**HOW TO COMPLETE THIS TASK:** Write the records out exactly, so that no picture remains in the copy.

Stored data
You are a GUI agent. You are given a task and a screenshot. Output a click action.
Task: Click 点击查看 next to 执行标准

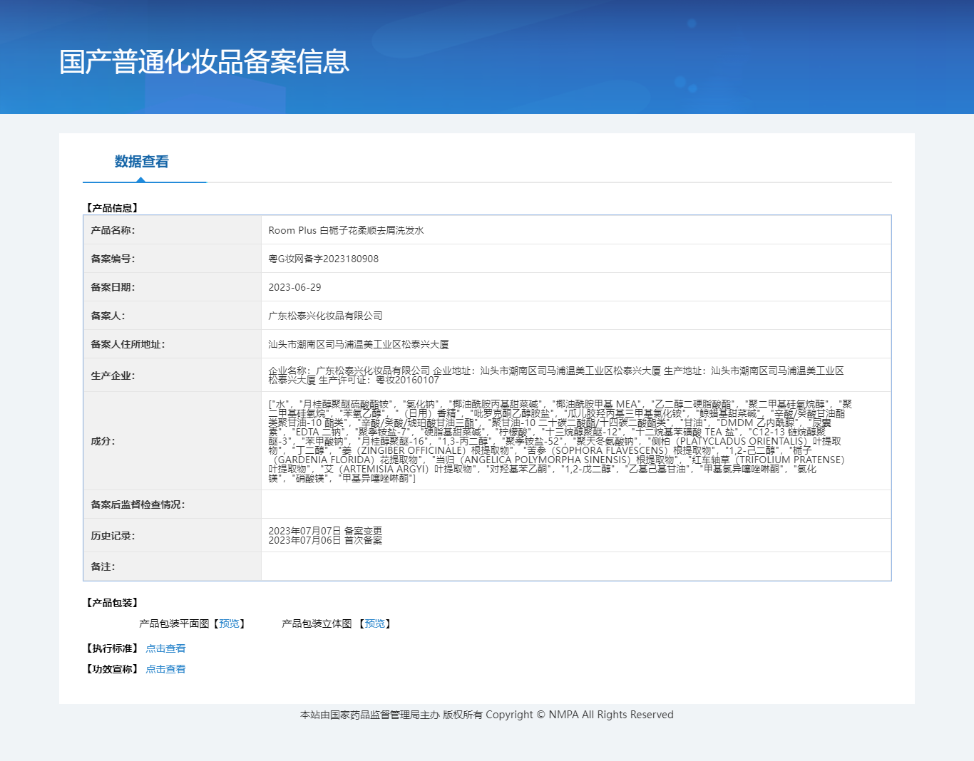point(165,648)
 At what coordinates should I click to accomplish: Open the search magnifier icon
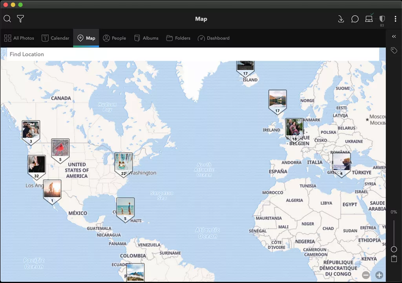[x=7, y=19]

**THE COMPLETED TASK:**
You are a GUI agent. You are given a task and a screenshot. Output a click action.
Task: Click 点击查看 next to 执行标准

point(165,648)
 At what coordinates should I click to accomplish: Open the search magnifier icon
[x=7, y=19]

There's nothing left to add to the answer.